Skocz do zawartości

Łyykend we Lwowie


Joajer
 Udostępnij

Rekomendowane odpowiedzi

Z mruganiem światłami spotkałem się w Serbii,Macedonii,Czarnogórze a nawet w Albanii.Nigdzie jednak nas nie zatrzymano ,choć zdarzało się mam prędkość przekroczyć.Widać jest to międzynarodowe ostrzeżenie.

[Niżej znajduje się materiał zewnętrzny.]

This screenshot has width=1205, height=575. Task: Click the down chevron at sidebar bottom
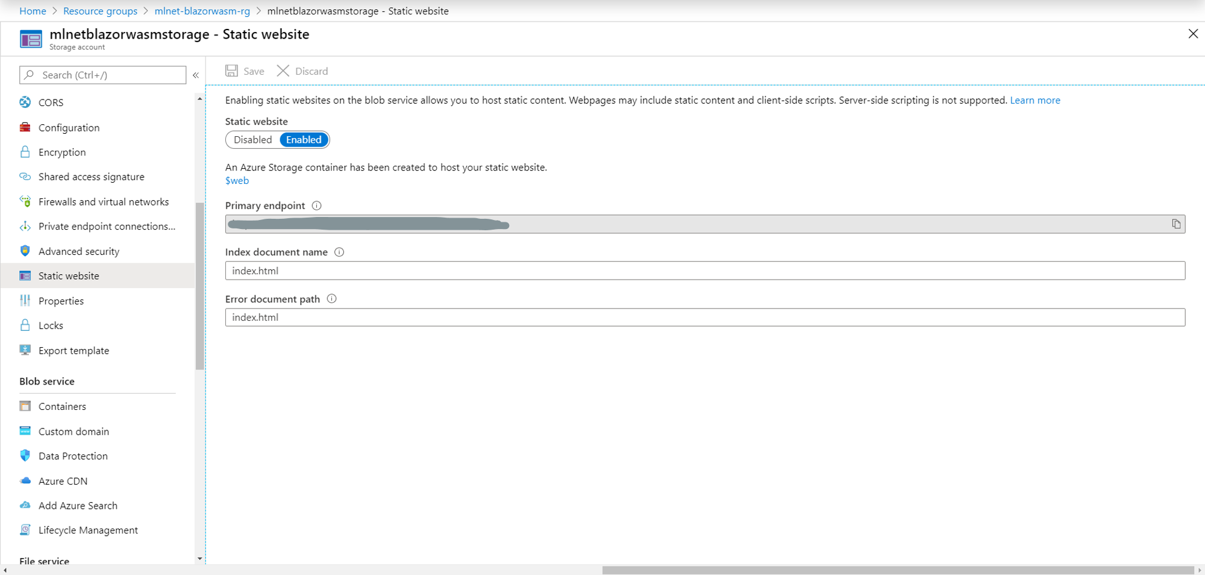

2008Chorwacja 4530km 2009Chorwacja Czarnogóra 4480km 2010Czarnogóra Chorwacja 4550km 2010Czarnogóra Grecja 5100km

2012Macedonia Albania 4600km 2013Włochy Sycylia 6000km 2014Czarnogóra Albania 4490km 2015 Rumunia Bułgaria.4750km 2016Serbia Czarnogóra 4550km2017 Dagestan 8500km2018 Toskania 4500

Odnośnik do komentarza
Udostępnij na innych stronach

[...] A jesli chodzi o Milicje to nie nalezy placi mandatów -nic Wam nie zrobia a jesli juz koniecznie chca to niech pisza protokół z zatrzymania ,oczywiscie nie podpisywac sie pod nim ...ewentualnie napisac ze Milicjant żadał łapówki -te dokumenty ida do sadu i sa tłumaczone ,jak sadzice kto ma przej... :)

 

Na stronach MSZ też jest tak napisane. :)

W rzeczywistości jest inaczej, może nic nie zrobią, ale parę godzin przetrzymają.

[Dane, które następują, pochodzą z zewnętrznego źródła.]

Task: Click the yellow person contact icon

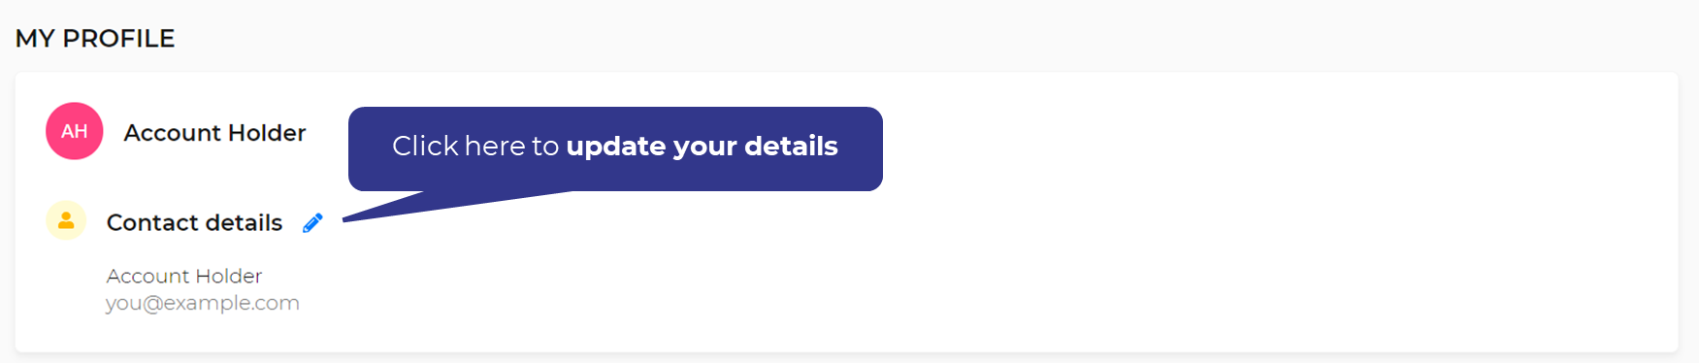Action: pyautogui.click(x=66, y=220)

Jeżeli trafisz na kaskadę to masz z głowy cały dzień.

Gdyby było tak jak piszesz, to tubylcy na widok milicji nie zawracaliby na środku ulicy tylko chodziliby do sądu.

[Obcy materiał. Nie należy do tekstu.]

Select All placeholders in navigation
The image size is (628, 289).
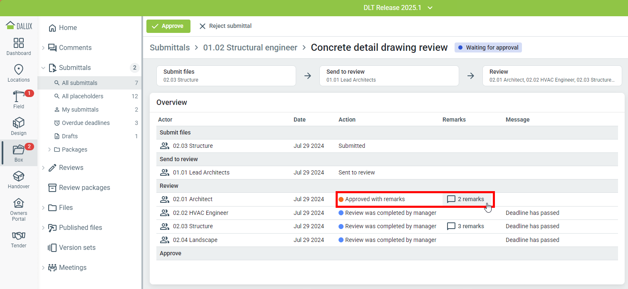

Widziałem parę razy na własne oczy takie akcje :D

Odnośnik do komentarza
Udostępnij na innych stronach

Gdyby tamtejszy milicjant wziął łapówkę z własnej inicjatywy, wyleciałby z roboty natychmiast, na zbity pysk. Cała kasa idzie dla zwierzchnika, on decyduje ile będziesz przetrzymywany w celu sprawdzenia np ważności dokumentów. Nie ma, że podajesz najpierw paszport, odbierasz, potem dowód motocykla, odbierasz dowód, podajesz ubezpieczenie itd. Masz podać wszystkie dokumenty i potulnie czekać na werdykt sądu polowego. Przy wjeździe do Lwowa od strony Żółkwi jest duże rondo, kopalnia pieniędzy tamtejszej milicji. Za 200PLN to nie chcą w ogóle rozmawiać, rozmowa zaczyna się od 200€. O tym wiedzą wszyscy od wielu lat. I co? I nic!

Odnośnik do komentarza
Udostępnij na innych stronach

Gdyby tamtejszy milicjant wziął łapówkę z własnej inicjatywy, wyleciałby z roboty natychmiast, na zbity pysk. Cała kasa idzie dla zwierzchnika [..]

 

Marku widzę, że masz pojęcie o czym piszesz.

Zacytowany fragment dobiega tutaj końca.